▶ [Instruções e requisitos]: Substitua "magnifier" por "magnifying glass" no trecho dos registros que vai da linha que contém "Enable Align Right paragraph alignment" até a linha que contém "Action: [x=406, y=24]". Apresente somente esse trecho, sem nenhuma outra alteração.

--*--

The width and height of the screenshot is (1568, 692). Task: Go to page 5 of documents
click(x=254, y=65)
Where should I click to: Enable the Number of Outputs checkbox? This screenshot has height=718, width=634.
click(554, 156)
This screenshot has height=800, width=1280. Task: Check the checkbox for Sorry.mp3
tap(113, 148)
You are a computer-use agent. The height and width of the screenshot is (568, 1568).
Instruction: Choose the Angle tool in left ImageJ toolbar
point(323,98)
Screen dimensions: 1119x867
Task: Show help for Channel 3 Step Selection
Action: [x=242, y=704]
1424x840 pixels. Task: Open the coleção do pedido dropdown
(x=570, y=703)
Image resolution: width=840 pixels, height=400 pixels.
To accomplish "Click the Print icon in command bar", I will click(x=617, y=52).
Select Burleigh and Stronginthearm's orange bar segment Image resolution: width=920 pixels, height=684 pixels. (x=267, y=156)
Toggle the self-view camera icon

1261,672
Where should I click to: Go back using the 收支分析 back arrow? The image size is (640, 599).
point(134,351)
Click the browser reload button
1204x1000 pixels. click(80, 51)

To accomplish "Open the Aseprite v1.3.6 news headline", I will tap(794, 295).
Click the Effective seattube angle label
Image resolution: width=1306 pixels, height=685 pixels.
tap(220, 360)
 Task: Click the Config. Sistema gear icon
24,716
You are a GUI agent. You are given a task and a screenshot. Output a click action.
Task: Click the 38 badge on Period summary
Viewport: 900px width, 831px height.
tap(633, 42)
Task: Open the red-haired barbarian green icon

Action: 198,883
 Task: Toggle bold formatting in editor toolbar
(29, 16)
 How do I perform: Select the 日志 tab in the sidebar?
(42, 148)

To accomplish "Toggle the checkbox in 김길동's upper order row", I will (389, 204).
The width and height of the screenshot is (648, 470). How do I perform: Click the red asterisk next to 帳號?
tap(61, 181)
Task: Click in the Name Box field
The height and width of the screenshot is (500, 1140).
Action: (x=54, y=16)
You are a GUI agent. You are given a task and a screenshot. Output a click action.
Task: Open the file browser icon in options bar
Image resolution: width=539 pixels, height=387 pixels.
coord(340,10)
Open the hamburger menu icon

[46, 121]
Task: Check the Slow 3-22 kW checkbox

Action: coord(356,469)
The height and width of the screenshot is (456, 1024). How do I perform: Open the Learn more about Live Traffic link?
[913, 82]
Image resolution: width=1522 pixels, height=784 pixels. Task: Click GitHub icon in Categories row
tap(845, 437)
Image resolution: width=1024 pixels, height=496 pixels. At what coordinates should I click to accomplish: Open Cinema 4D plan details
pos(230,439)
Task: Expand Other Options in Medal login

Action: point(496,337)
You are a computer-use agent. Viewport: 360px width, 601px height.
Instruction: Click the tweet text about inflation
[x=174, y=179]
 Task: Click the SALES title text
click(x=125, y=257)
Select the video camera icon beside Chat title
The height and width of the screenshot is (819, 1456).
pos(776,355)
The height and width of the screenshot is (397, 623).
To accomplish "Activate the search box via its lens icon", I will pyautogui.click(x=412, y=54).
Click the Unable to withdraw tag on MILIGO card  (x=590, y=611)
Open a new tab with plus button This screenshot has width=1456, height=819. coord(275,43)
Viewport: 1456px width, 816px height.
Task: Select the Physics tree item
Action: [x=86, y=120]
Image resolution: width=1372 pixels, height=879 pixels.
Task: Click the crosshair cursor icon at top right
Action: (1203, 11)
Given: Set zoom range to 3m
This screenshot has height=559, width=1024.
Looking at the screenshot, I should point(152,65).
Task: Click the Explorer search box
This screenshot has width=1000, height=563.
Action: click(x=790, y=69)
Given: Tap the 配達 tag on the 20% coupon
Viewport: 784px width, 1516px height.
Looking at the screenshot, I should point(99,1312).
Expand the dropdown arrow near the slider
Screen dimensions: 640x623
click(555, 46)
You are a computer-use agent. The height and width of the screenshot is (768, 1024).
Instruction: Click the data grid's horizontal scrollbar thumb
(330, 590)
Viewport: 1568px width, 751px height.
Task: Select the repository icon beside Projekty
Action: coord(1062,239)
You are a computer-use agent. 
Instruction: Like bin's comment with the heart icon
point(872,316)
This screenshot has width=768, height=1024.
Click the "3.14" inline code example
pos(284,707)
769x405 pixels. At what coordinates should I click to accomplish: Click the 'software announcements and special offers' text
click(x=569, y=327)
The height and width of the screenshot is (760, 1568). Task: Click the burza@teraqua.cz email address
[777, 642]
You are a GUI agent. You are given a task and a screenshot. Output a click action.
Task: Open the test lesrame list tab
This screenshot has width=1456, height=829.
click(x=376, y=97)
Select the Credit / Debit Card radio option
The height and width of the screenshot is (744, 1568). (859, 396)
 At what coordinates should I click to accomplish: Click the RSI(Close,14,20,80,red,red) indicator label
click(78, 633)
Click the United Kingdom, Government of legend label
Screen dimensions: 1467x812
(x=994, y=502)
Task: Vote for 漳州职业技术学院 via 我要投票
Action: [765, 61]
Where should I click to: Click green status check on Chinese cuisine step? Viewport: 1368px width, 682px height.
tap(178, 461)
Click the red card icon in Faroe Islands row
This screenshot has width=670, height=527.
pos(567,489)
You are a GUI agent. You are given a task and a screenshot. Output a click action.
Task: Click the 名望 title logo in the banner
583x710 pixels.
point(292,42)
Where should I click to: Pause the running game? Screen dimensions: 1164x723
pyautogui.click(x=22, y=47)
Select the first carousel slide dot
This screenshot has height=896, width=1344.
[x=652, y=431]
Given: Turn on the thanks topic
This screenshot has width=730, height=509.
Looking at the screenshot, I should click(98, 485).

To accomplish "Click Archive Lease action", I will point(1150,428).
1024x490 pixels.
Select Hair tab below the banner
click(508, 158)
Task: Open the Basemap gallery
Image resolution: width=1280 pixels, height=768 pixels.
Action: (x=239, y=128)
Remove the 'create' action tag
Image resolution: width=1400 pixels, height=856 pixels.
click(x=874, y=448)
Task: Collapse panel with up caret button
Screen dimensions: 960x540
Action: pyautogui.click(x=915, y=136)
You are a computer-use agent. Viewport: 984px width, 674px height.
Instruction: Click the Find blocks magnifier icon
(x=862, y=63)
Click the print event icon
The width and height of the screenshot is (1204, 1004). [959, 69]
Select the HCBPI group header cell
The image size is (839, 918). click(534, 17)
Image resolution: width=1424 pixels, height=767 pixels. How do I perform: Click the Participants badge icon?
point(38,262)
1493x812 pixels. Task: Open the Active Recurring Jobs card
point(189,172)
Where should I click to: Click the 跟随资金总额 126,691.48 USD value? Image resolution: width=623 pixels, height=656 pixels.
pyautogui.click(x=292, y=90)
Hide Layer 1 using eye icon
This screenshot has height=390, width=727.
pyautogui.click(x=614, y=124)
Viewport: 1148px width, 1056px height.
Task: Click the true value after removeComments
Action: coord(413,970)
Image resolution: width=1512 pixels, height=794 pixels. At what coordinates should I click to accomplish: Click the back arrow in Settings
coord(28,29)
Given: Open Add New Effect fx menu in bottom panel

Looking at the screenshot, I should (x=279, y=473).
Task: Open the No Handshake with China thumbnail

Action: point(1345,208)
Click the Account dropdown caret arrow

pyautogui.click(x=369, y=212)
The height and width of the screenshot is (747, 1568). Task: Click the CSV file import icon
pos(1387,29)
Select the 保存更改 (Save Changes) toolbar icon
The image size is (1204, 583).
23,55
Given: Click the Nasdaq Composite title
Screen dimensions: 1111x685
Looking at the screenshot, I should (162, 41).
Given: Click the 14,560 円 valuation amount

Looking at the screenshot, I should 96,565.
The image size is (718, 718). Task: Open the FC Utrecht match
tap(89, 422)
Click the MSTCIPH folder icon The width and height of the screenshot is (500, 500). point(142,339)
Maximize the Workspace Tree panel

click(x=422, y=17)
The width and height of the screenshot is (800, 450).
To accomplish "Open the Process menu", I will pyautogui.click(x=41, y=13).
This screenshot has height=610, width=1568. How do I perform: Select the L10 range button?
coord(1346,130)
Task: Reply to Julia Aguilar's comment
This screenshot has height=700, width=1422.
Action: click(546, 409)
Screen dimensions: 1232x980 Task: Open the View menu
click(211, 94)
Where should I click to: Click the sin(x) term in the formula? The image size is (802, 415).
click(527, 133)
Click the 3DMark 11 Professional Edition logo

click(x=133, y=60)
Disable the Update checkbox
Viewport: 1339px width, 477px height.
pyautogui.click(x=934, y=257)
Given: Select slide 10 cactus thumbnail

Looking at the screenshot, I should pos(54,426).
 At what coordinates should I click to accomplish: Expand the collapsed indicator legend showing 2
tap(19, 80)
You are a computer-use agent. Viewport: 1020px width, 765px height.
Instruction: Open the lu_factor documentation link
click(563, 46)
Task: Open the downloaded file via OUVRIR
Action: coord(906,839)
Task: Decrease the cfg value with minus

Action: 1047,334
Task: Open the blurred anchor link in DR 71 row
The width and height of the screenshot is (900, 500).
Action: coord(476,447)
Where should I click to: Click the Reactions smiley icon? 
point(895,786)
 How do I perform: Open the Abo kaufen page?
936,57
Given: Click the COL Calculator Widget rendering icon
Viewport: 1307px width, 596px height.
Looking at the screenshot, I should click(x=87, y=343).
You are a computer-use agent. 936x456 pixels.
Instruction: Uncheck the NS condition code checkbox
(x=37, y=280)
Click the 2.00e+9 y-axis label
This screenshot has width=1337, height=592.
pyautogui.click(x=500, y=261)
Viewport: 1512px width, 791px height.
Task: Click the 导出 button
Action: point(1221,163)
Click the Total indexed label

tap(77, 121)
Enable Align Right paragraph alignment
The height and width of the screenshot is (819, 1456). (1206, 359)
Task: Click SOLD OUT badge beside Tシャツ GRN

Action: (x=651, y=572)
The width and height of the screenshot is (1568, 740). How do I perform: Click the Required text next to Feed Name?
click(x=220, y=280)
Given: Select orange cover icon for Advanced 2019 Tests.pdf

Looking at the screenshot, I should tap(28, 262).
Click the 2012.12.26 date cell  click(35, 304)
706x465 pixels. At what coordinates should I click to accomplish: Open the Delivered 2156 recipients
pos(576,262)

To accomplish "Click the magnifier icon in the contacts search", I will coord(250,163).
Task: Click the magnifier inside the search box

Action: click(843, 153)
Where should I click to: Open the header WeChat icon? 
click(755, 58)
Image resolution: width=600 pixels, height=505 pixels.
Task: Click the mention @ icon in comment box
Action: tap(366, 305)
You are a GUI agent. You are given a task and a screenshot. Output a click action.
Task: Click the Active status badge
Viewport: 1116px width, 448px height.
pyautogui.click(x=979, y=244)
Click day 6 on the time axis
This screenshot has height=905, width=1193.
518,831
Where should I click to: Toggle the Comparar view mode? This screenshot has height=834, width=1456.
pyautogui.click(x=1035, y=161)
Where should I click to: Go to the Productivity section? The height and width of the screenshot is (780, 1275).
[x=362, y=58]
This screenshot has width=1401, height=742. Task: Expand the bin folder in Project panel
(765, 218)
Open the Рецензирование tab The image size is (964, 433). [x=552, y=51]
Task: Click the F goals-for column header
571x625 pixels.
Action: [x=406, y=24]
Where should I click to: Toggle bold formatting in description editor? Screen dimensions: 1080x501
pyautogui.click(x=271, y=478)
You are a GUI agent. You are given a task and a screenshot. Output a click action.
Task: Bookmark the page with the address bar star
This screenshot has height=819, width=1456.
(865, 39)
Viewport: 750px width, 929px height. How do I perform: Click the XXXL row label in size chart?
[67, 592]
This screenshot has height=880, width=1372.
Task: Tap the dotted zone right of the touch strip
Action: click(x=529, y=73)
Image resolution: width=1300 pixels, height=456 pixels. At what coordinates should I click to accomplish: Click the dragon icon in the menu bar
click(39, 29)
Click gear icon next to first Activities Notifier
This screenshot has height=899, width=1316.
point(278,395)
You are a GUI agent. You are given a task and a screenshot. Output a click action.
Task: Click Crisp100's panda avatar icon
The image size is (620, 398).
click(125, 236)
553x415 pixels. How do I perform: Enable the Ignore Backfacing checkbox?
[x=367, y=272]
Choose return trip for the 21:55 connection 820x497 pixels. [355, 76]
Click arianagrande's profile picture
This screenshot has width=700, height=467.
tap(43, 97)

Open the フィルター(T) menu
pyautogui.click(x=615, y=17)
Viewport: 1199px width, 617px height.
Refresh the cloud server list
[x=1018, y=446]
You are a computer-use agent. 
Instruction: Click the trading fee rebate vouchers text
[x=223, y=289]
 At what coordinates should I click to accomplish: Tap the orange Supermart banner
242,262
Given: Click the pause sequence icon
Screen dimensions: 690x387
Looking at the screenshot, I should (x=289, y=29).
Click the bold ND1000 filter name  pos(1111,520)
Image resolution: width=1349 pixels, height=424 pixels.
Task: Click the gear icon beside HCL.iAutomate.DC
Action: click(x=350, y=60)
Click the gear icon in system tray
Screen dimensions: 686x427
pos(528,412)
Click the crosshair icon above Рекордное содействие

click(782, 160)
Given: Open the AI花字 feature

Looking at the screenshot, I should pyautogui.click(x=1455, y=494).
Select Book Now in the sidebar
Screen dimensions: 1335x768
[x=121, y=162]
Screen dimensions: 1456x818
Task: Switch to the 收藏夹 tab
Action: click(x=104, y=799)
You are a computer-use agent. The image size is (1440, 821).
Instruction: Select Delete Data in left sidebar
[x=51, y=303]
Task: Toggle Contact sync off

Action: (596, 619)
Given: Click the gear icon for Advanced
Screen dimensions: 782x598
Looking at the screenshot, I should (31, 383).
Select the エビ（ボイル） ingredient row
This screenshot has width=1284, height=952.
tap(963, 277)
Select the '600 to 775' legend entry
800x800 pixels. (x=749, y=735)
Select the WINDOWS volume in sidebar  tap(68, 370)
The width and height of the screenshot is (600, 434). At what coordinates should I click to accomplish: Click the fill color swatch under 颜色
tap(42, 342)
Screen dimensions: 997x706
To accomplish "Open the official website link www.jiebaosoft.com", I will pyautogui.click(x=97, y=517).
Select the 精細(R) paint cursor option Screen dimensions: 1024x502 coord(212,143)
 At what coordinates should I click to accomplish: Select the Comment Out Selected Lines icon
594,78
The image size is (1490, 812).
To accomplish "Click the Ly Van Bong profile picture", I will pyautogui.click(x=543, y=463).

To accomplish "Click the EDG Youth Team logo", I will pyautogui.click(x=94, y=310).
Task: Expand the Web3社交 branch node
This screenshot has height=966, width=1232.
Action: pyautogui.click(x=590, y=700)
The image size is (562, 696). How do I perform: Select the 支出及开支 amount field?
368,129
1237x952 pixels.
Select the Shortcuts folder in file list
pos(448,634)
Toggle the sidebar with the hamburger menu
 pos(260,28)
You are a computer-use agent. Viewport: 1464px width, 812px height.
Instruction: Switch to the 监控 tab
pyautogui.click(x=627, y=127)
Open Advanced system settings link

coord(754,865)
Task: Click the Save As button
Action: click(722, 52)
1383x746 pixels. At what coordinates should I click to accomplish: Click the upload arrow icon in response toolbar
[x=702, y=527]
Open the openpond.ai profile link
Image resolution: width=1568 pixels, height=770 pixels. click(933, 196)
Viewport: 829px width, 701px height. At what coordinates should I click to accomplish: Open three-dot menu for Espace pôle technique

--*--

▶ [Resposta da tarefa]:
Enable Align Right paragraph alignment
The height and width of the screenshot is (819, 1456). (1206, 359)
Task: Click SOLD OUT badge beside Tシャツ GRN

Action: (x=651, y=572)
The width and height of the screenshot is (1568, 740). How do I perform: Click the Required text next to Feed Name?
click(x=220, y=280)
Given: Select orange cover icon for Advanced 2019 Tests.pdf

Looking at the screenshot, I should tap(28, 262).
Click the 2012.12.26 date cell  click(35, 304)
706x465 pixels. At what coordinates should I click to accomplish: Open the Delivered 2156 recipients
pos(576,262)

To accomplish "Click the magnifying glass icon in the contacts search", I will coord(250,163).
Task: Click the magnifying glass inside the search box

Action: click(843, 153)
Where should I click to: Open the header WeChat icon? 
click(755, 58)
Image resolution: width=600 pixels, height=505 pixels.
Task: Click the mention @ icon in comment box
Action: tap(366, 305)
You are a GUI agent. You are given a task and a screenshot. Output a click action.
Task: Click the Active status badge
Viewport: 1116px width, 448px height.
pyautogui.click(x=979, y=244)
Click day 6 on the time axis
This screenshot has height=905, width=1193.
518,831
Where should I click to: Toggle the Comparar view mode? This screenshot has height=834, width=1456.
pyautogui.click(x=1035, y=161)
Where should I click to: Go to the Productivity section? The height and width of the screenshot is (780, 1275).
[x=362, y=58]
This screenshot has width=1401, height=742. Task: Expand the bin folder in Project panel
(765, 218)
Open the Рецензирование tab The image size is (964, 433). [x=552, y=51]
Task: Click the F goals-for column header
571x625 pixels.
Action: [x=406, y=24]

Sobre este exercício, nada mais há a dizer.